Texte fourni:
Quelle structure juridique pour porter la CPTS ?

La CPTS nécessite d’être portée par une structure juridique avec une personnalité morale. Celle-ci peut être déjà existante et « labellisée » CPTS en cours de vie, ou créée ex nihilo afin de porter la CPTS. A ce jour, « l’association déclarée est en l’état la forme juridique la plus adaptée aux CPTS »[1] et les CPTS déjà créées s’appuient sur des associations. En effet, la structure associative, régie par la loi de 1901[2] et caractérisée par sa grande souplesse, permet de porter une CPTS :

L’objet social d’une association peut contenir les missions imparties aux CPTS, à savoir la « réalisation des objectifs du projet régional de santé »[3] : coordination des professionnels de santé afin de proposer aux patients du territoire une garantie d’accès au médecin traitant, assurer des plages de soins non programmés, organiser le lien ville / hôpital, les activités de prévention, etc.
L’ensemble des membres composant une CPTS[4] peuvent être membres d’une association. Ainsi, peuvent adhérer des professionnels libéraux de santé, des structures associant ces professionnels (SCP, SEL, SISA), des structures de santé de droit public ou privé (centres hospitaliers, cliniques privées), des structures médico-sociales et sociales, voir même aussi des collectivités territoriales et leurs émanations, des associations de patients, etc.
Les associations peuvent percevoir des fonds de l’ARS et de l’assurance maladie. L’Accord Conventionnel Interprofessionnel( ACI) signé en juin 2019 et qui organise le financement des CPTS, permet à une association de percevoir des fonds puisqu’elle n’impose pas aux acteurs de se constituer sous une forme juridique particulière.

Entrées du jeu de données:

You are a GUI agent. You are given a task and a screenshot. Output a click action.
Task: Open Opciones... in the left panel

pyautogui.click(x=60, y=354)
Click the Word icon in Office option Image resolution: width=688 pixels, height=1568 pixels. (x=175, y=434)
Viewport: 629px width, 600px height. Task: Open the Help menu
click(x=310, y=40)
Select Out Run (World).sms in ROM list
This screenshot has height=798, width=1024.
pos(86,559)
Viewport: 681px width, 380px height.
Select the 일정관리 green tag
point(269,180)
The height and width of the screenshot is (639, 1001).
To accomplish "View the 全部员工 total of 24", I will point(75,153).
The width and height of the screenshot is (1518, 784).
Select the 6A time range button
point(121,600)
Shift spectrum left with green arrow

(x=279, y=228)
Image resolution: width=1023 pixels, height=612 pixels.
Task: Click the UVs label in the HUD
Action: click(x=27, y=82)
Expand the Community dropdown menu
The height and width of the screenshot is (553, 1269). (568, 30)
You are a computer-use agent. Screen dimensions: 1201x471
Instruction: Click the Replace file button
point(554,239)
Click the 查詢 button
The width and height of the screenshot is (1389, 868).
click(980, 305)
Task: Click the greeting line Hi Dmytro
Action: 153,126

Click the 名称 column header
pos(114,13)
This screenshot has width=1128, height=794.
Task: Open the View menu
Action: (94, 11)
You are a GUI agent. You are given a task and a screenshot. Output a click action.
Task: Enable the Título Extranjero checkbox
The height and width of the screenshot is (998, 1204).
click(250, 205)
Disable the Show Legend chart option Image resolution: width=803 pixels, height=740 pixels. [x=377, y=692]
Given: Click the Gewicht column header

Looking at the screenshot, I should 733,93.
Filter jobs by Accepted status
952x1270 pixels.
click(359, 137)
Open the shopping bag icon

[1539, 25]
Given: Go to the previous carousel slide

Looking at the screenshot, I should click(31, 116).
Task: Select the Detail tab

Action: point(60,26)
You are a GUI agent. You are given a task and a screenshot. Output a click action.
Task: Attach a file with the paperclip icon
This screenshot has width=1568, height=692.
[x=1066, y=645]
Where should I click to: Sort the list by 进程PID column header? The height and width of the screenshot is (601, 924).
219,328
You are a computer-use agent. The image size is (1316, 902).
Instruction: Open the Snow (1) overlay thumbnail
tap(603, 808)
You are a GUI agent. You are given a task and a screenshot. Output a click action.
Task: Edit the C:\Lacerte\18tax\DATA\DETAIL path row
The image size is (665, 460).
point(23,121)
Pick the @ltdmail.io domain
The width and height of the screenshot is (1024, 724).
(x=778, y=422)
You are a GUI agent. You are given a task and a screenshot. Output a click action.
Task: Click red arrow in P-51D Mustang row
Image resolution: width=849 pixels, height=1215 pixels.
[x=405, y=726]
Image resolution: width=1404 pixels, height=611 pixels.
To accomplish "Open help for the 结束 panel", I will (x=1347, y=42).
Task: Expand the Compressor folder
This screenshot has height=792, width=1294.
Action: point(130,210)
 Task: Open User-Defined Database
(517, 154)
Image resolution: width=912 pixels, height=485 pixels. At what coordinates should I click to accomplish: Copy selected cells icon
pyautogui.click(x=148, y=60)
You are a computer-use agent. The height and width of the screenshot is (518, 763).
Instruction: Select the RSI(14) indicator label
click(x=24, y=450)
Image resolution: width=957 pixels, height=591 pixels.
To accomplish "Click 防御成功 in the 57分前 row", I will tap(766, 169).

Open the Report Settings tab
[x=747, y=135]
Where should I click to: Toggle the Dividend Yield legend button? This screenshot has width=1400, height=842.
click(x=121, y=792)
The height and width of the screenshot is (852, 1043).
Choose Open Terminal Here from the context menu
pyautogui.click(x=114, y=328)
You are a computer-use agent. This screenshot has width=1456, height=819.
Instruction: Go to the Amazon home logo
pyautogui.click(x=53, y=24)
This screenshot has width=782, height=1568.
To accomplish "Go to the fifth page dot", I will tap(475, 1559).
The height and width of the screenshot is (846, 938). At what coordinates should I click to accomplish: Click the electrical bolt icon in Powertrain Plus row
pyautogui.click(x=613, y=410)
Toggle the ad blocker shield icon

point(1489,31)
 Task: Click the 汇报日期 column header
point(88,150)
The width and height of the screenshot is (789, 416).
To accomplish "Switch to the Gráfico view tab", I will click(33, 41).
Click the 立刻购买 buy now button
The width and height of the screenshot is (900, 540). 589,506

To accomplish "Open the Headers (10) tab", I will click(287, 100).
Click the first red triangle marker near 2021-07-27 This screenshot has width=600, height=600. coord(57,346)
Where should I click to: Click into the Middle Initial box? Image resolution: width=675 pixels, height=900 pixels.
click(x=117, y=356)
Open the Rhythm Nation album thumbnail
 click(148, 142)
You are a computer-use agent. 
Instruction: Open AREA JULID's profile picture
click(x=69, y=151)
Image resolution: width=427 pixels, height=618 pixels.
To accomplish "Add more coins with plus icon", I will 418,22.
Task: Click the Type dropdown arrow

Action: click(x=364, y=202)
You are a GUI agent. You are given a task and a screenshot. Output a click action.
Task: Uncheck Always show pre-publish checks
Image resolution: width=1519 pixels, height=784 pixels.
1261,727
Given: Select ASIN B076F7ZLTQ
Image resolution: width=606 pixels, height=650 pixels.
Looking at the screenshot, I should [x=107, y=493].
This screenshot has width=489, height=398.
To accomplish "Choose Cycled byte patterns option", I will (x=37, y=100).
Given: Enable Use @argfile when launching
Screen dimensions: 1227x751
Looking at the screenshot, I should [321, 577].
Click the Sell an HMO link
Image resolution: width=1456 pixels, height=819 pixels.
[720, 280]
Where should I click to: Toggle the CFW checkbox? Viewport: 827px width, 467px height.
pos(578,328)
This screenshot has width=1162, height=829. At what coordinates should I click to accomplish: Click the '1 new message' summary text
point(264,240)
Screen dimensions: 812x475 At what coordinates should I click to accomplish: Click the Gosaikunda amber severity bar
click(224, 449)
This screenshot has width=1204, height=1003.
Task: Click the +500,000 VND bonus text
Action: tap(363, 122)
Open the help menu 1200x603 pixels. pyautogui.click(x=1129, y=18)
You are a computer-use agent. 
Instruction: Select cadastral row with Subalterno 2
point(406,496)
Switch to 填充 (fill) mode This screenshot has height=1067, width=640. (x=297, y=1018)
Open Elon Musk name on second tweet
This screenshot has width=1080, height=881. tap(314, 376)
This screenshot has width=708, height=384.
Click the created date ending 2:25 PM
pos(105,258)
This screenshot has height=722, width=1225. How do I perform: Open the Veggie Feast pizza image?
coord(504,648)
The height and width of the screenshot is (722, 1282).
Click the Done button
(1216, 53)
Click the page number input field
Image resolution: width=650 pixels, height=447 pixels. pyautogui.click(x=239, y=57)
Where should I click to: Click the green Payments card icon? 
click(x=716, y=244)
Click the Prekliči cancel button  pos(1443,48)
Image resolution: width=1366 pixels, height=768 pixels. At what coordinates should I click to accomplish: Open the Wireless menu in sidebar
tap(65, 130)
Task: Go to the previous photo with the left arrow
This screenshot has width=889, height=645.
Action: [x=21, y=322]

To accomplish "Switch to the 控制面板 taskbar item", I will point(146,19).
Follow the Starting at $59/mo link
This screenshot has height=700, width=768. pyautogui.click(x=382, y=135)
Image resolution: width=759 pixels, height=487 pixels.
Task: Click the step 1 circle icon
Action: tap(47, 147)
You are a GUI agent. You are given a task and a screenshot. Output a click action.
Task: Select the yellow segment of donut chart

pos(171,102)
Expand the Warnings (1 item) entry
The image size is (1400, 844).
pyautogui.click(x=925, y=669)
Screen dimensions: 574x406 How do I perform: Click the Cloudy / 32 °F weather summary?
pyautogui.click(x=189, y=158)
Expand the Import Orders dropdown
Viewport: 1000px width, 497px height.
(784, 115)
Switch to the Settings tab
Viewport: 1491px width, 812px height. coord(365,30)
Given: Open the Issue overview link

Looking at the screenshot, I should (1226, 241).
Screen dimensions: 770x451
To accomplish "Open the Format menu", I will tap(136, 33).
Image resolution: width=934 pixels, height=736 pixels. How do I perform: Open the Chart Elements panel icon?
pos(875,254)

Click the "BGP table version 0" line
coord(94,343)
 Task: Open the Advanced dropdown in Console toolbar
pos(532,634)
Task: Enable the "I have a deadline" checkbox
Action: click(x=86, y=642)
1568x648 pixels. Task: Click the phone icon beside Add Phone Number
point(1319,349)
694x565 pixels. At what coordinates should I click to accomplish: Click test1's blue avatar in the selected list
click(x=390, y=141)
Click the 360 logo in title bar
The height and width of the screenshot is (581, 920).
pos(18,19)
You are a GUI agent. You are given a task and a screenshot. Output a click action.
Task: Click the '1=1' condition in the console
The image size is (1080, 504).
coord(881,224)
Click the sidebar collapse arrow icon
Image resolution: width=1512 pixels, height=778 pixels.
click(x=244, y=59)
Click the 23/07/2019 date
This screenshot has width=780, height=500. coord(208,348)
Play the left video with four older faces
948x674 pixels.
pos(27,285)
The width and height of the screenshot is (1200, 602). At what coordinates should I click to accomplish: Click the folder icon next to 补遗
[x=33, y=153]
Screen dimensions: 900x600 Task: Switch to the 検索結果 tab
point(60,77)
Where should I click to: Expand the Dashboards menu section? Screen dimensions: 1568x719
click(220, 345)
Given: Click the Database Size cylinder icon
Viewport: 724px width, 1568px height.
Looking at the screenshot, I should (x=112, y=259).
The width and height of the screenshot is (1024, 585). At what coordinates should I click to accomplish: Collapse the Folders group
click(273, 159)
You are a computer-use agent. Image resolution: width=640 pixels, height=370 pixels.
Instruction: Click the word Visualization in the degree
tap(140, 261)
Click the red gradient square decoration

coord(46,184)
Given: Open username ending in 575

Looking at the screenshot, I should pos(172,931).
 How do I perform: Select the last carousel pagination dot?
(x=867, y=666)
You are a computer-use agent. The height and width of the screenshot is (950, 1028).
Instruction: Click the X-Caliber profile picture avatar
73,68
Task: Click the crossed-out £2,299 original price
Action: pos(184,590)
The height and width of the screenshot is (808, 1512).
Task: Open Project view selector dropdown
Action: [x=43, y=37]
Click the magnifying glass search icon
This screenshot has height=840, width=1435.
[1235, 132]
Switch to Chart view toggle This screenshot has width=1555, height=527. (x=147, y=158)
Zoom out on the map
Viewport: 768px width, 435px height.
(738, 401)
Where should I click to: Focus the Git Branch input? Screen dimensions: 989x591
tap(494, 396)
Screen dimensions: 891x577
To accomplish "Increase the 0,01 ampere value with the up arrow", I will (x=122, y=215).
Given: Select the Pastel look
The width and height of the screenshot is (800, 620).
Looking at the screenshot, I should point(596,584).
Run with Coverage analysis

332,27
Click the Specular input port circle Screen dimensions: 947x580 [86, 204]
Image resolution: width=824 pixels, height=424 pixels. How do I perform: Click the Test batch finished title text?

Consigne: Reproduisez fidèlement le passage du texte sur le portage juridique de la CPTS qui s'ouvre sur les mots contenant « L’ensemble des membres » et se clôt sur « de patients, etc. ». Les entrées sont sans rapport avec le texte sur le portage juridique de la CPTS.

Résultat obtenu:
L’ensemble des membres composant une CPTS[4] peuvent être membres d’une association. Ainsi, peuvent adhérer des professionnels libéraux de santé, des structures associant ces professionnels (SCP, SEL, SISA), des structures de santé de droit public ou privé (centres hospitaliers, cliniques privées), des structures médico-sociales et sociales, voir même aussi des collectivités territoriales et leurs émanations, des associations de patients, etc.